For a brand-new investor, I think it's best to keep it as simple as possible.
Starting with a broad-based ETF like VTI or VOO—or any equivalent S&P 500 ETF—would be a good move. You could put 100% of your money into one of these and call it a day if you wanted to keep things as straightforward as possible, or you could layer on another ETF depending on the portfolio’s goals.
To dip more into dividend investing, I think an SCHD+VOO or a VYM+VOO combo works really well. This is the approach I take in my Roth IRA—it's only SCHD+VOO.
Overall, I think it's sensible to just start with ETFs, get comfortable with what you're doing, and go from there. However, I understand from experience that some investors are drawn to individual stocks as well.
If that’s the case, I’d encourage your friend to follow the three steps here for a foolproof way to identify the right stocks to invest in.

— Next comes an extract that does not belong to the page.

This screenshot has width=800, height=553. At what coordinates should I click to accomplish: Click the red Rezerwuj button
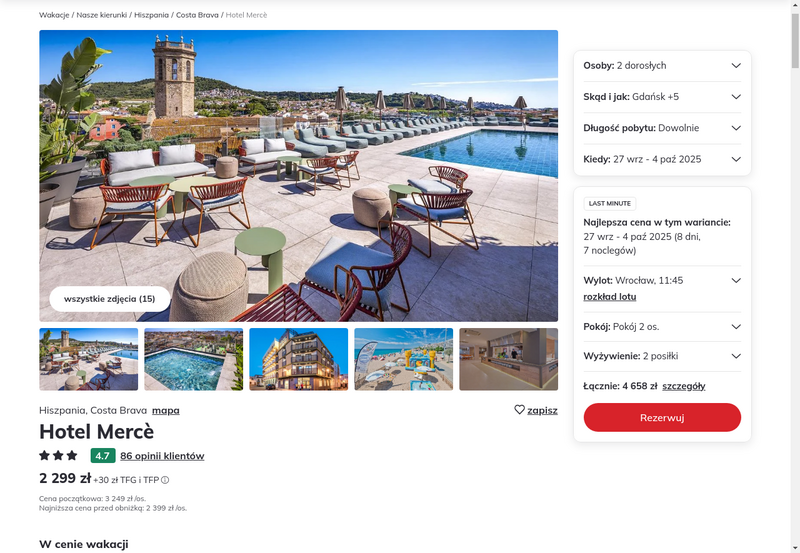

Have a question? Ask me here to see it featured in an upcoming newsletter.
HOT TAKES 🔥
Last week, I asked readers about which discounted stocks they have their eye on for September. Here are some of the responses:
Janusz said: I have some ideas for next month, but all positions mentioned are already in my portfolio, so there will be nothing new: TROW, ADM, WPC, CMCSA, and CVX. All these positions are close to or below my buying price, so I would feel comfortable buying any of these.
Matt said: I’m looking at buying V, PEP, and starting a position with ZTS (after I sell off my current WMT position).
Brian said: I’m keeping a close eye on CVX and BEN. Both are at their 52-week lows and look like solid additions right now.